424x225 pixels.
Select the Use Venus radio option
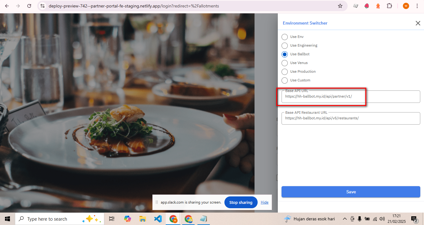pyautogui.click(x=285, y=63)
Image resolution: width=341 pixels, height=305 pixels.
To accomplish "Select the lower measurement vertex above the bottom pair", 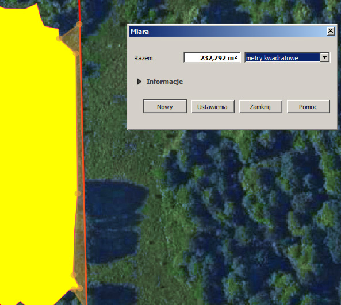I will coord(74,275).
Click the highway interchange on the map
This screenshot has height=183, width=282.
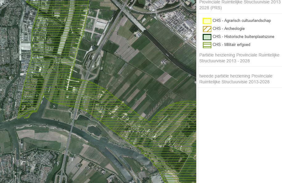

◇ ◇ ◇

◆ Exercise ◆
Working from the entries above, find every line in which the word "width" occurs and copy it.

◆ Exercise output ◆
Image resolution: width=341 pixels, height=305 pixels.
This screenshot has height=183, width=282.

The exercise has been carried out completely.